Entries shown:
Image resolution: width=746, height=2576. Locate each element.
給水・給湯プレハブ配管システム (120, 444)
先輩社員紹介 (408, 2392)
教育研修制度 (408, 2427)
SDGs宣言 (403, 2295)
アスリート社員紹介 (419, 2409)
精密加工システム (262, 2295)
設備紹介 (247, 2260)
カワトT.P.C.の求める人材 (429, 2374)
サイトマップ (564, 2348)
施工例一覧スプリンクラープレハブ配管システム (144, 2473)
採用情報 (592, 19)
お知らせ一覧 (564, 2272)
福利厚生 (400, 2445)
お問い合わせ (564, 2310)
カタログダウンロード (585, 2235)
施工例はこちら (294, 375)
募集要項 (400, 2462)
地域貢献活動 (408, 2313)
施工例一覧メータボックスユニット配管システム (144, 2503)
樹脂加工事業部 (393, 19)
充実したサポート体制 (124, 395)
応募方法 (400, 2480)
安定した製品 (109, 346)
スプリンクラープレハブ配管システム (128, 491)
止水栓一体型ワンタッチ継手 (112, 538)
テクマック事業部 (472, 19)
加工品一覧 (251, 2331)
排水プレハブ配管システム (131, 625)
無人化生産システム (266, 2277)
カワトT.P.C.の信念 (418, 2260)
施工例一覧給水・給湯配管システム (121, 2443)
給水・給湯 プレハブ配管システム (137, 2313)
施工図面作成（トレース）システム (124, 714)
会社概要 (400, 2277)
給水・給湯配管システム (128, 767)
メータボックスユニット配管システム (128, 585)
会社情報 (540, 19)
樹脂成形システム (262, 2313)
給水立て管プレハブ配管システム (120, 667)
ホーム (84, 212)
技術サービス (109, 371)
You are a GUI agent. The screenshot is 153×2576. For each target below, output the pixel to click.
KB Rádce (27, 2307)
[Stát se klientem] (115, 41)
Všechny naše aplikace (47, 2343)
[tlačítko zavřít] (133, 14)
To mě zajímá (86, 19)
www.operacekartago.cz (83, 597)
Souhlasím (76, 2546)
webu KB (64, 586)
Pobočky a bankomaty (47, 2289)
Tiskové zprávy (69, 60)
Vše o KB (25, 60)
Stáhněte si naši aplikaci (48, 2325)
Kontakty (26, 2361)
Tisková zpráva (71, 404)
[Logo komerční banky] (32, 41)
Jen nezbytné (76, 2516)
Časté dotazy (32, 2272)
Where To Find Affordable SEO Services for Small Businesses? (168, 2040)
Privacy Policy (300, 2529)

Your instructions: Type out the records above again, exactly the same.

Completed exercise:
Image resolution: width=746, height=2576. Locate each element.
給水・給湯プレハブ配管システム (120, 444)
先輩社員紹介 (408, 2392)
教育研修制度 (408, 2427)
SDGs宣言 (403, 2295)
アスリート社員紹介 (419, 2409)
精密加工システム (262, 2295)
設備紹介 (247, 2260)
カワトT.P.C.の求める人材 (429, 2374)
サイトマップ (564, 2348)
施工例一覧スプリンクラープレハブ配管システム (144, 2473)
採用情報 (592, 19)
お知らせ一覧 (564, 2272)
福利厚生 (400, 2445)
お問い合わせ (564, 2310)
カタログダウンロード (585, 2235)
施工例はこちら (294, 375)
募集要項 (400, 2462)
地域貢献活動 (408, 2313)
施工例一覧メータボックスユニット配管システム (144, 2503)
樹脂加工事業部 (393, 19)
充実したサポート体制 (124, 395)
応募方法 (400, 2480)
安定した製品 (109, 346)
スプリンクラープレハブ配管システム (128, 491)
止水栓一体型ワンタッチ継手 (112, 538)
テクマック事業部 (472, 19)
加工品一覧 (251, 2331)
排水プレハブ配管システム (131, 625)
無人化生産システム (266, 2277)
カワトT.P.C.の信念 (418, 2260)
施工例一覧給水・給湯配管システム (121, 2443)
給水・給湯 プレハブ配管システム (137, 2313)
施工図面作成（トレース）システム (124, 714)
会社概要 (400, 2277)
給水・給湯配管システム (128, 767)
メータボックスユニット配管システム (128, 585)
会社情報 (540, 19)
樹脂成形システム (262, 2313)
給水立て管プレハブ配管システム (120, 667)
ホーム (84, 212)
技術サービス (109, 371)
You are a GUI agent. The screenshot is 153×2576. For each target below, output the pixel to click.
KB Rádce (27, 2307)
[Stát se klientem] (115, 41)
Všechny naše aplikace (47, 2343)
[tlačítko zavřít] (133, 14)
To mě zajímá (86, 19)
www.operacekartago.cz (83, 597)
Souhlasím (76, 2546)
webu KB (64, 586)
Pobočky a bankomaty (47, 2289)
Tiskové zprávy (69, 60)
Vše o KB (25, 60)
Stáhněte si naši aplikaci (48, 2325)
Kontakty (26, 2361)
Tisková zpráva (71, 404)
[Logo komerční banky] (32, 41)
Jen nezbytné (76, 2516)
Časté dotazy (32, 2272)
Where To Find Affordable SEO Services for Small Businesses? (168, 2040)
Privacy Policy (300, 2529)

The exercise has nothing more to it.